Since 1969, humans have known that the Moon is an unforgiving environment. It exists in the near vacuum of space. It has no electromagnetic field against solar radiation. The dust is sharp. Add human society to the moon, and the elements multiply. The Moon has been colonized and is ruled as a feudal society. They call the most powerful families the Five Dragons.
Adriana Corta is the head of the newest “dragon.” She has fought for every inch she has gained, wresting control of the Moon’s Helium-3 industry from the well-established Mackenzie Metal Corporation. Now, she is at the twilight of her life. She has made many enemies during the rises of Corta Helio. Her five children must defend her legacy from her many enemies.
Luna: New Moon (winner of the 2016 Galactic Spectrum Award) is about the human colony on the Moon. Ian McDonald envisions it as a world of corporate warfare. The only law on the moon is contract law. There are no civil or criminal laws. The houses often use duels to settle arguments. Food, water, and air are commodities. If you cannot pay for air, you eventually suffocate. The result looks almost like Chicago during Prohibition. The various major houses, called the Five Dragons, control resources that are sold to Earth.
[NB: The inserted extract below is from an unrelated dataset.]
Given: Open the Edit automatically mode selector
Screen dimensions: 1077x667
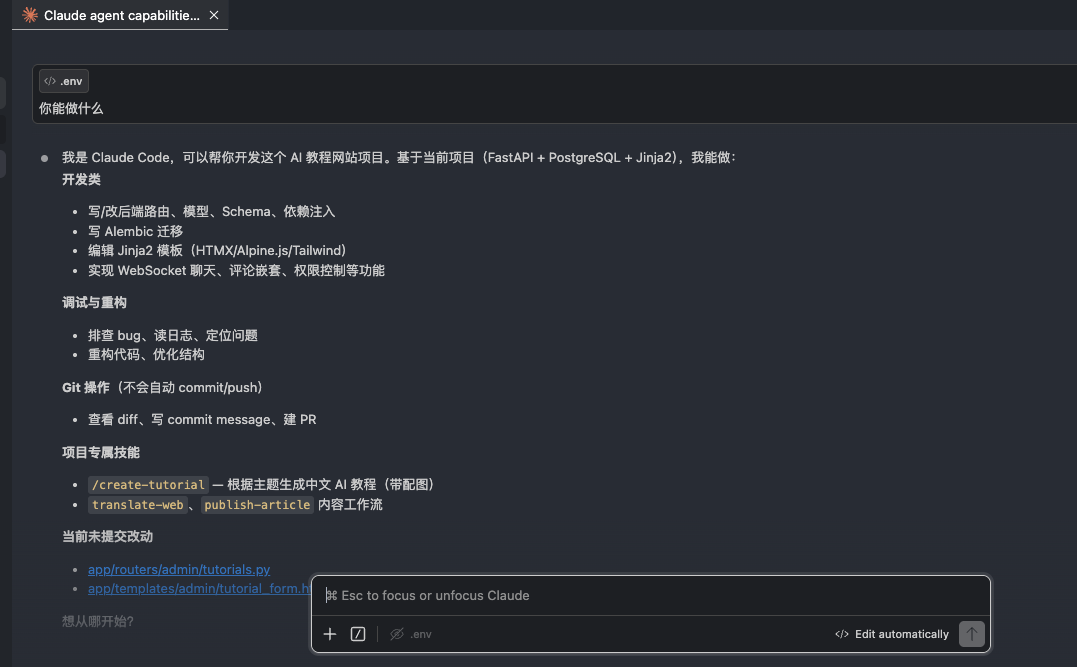Looking at the screenshot, I should coord(894,633).
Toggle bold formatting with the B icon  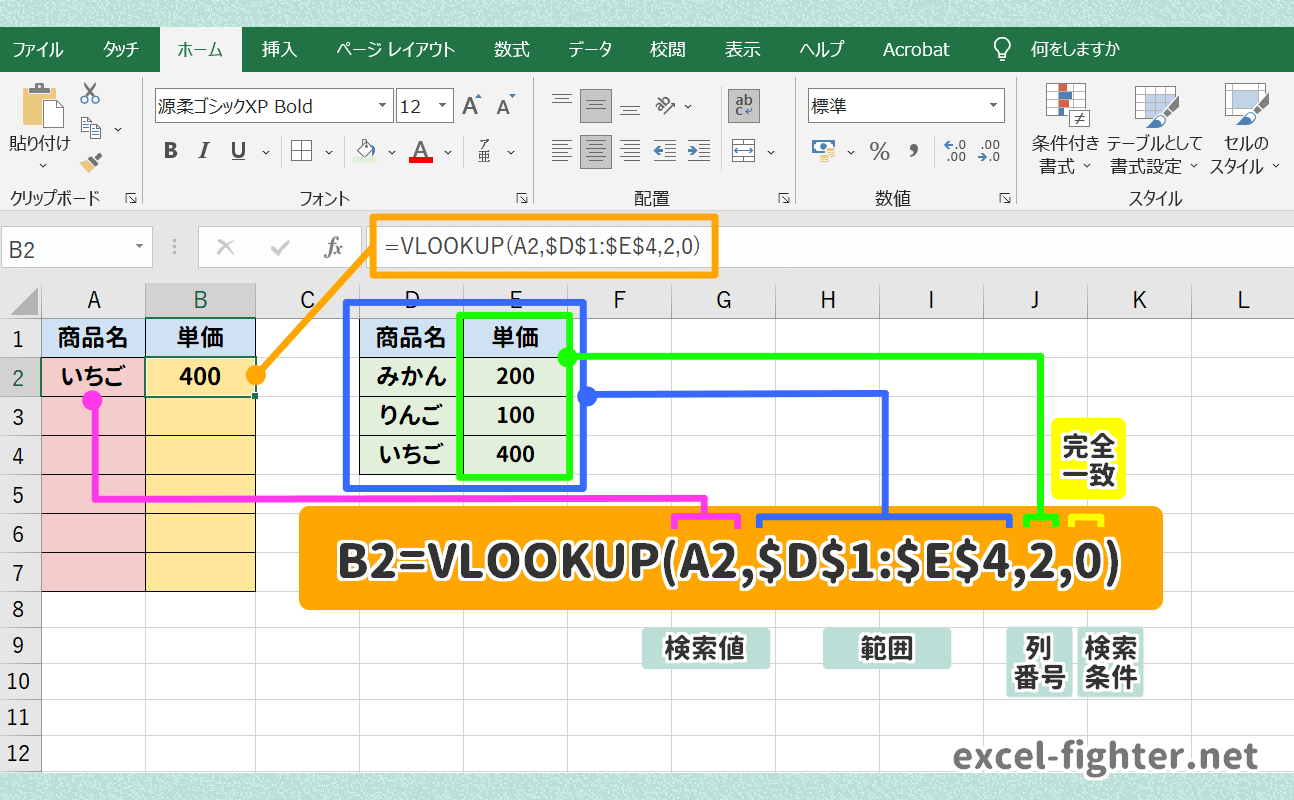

They will use marriages of convenience, espionage, kidnapping, and assassinations to get what they want. Corta Helio controls Helium-3, important for fusion reactors. Adriana Corta built her empire from the ground up, stealing the Helium-3 market out from under Mackenzie Metal. This is something Robert Mackenzie has never forgiven. As Adriana nears the end of her reign of Corta Helio, her five children must prepare for the eventual backlash.
While I found it hard to like the Cortas, it was a hard book to put down. The pacing was constantly shifting. The end suddenly ignited like an afterburner. Through the excess and decadence of the upper end of Lunar society or the desperation of those who must struggle, only the strong prosper. The reader may not like the Cortas, but it is impossible to look away.